1 Recommender systems

1.1 The basic idea

“You may also like”, “Customers also bought”, feeds in social media, …

Generically, two stages:

Predict some outcome for user / item interactions
- Ratings (a la Netflix)
- Purchases
- Clicks
- “Engagement”
Maximize the prediction
- Don’t bother telling people what they won’t like
- (Usually)
Subtle issues with prediction vs. action which we’ll get to next time

1.2 Very simple (dumb) baselines

The best-seller / most-popular list
- Prediction is implicit: everyone’s pretty much like everyone one else, use average ratings
- We’ve been doing this for at least 100 years
  - An interesting exercise: go to the historical best-seller lists (at, e.g., [https://lithub.com/here-are-the-biggest-fiction-bestsellers-of-the-last-100-years/]) and see how long it takes to find a book or even an author whose name you recognize (whether or not you’ve read it)
- Good experimental evidence that it really does alter what (some) people do (Salganik, Dodds, and Watts 2006; Salganik and Watts 2008)
Co-purchases, association lists
- Not much user modeling
- Problems of really common items
  - (For a while, Amazon recommended Harry Potter books to everyone after everything)
- Also problems for really rare items
  - (For a while, I was almost certainly the only person to have bought a certain math book on Amazon)
  - (You can imagine your own privacy-destroying nightmare here)

****************************************

* DIRECTIVES:
1: According to the recommender systems notes, which books did Amazon for a while recommend to everyone after everything?
2: Return the part of the recommender systems notes that begins at the words "- Good experimental" and stops after "book on Amazon)".
The material after this point is separate from the recommender systems notes.

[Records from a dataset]
****************************************

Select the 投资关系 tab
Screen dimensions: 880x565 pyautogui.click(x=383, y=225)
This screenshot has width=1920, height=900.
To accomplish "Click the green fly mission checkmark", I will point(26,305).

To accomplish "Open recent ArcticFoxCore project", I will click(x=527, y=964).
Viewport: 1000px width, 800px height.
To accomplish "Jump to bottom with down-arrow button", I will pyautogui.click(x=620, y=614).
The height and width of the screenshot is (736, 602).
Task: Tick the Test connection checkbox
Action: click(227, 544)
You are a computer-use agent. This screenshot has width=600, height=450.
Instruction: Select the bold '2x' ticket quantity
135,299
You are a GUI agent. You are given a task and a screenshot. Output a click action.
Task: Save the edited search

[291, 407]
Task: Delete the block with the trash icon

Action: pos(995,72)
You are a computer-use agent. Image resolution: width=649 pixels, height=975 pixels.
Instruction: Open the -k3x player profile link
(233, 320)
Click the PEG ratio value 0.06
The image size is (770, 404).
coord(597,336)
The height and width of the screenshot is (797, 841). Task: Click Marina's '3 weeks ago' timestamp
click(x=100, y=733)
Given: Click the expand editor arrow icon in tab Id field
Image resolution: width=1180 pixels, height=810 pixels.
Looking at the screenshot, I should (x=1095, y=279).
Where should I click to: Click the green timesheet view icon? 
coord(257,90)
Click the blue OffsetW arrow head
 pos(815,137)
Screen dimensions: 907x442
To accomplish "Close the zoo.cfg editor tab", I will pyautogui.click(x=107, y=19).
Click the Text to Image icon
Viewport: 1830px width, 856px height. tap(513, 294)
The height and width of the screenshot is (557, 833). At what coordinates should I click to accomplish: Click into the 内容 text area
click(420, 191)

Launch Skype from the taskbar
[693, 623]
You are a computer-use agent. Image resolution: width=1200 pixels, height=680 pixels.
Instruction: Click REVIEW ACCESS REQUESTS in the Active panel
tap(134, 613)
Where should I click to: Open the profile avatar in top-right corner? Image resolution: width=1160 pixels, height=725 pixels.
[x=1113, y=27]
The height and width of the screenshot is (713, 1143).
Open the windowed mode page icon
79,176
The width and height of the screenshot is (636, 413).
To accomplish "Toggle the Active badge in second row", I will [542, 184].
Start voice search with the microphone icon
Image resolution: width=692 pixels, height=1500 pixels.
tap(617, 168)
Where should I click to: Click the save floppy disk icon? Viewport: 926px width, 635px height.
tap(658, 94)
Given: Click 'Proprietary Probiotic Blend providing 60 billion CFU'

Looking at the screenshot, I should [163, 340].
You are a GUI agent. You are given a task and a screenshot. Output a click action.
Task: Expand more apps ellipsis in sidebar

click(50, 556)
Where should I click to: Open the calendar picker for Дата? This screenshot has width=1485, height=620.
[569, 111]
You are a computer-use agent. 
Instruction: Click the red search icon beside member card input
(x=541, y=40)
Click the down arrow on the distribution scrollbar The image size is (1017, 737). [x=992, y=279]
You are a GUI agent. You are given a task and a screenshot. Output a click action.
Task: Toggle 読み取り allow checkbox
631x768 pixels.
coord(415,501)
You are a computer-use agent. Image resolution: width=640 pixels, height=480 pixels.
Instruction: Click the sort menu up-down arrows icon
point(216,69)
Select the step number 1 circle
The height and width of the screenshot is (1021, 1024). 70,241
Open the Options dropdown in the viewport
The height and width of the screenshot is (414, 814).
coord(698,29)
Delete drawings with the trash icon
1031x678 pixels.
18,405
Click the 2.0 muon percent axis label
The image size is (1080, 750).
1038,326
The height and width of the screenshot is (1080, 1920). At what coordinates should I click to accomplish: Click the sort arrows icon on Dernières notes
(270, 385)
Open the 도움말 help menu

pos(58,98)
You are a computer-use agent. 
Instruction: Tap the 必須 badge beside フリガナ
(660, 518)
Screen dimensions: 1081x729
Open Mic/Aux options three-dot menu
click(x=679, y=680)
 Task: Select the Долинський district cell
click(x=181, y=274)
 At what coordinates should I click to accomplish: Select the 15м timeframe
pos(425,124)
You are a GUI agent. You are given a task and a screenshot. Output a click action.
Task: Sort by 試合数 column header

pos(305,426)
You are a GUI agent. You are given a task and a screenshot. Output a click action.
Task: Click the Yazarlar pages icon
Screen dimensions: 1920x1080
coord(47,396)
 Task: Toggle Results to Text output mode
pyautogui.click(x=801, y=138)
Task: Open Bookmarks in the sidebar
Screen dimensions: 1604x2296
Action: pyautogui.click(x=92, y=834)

****************************************

* EXPECTED OUTPUTS:
1: Harry Potter books.

2:
- Good experimental evidence that it really does alter what (some) people do (Salganik, Dodds, and Watts 2006; Salganik and Watts 2008)
Co-purchases, association lists
- Not much user modeling
- Problems of really common items
  - (For a while, Amazon recommended Harry Potter books to everyone after everything)
- Also problems for really rare items
  - (For a while, I was almost certainly the only person to have bought a certain math book on Amazon)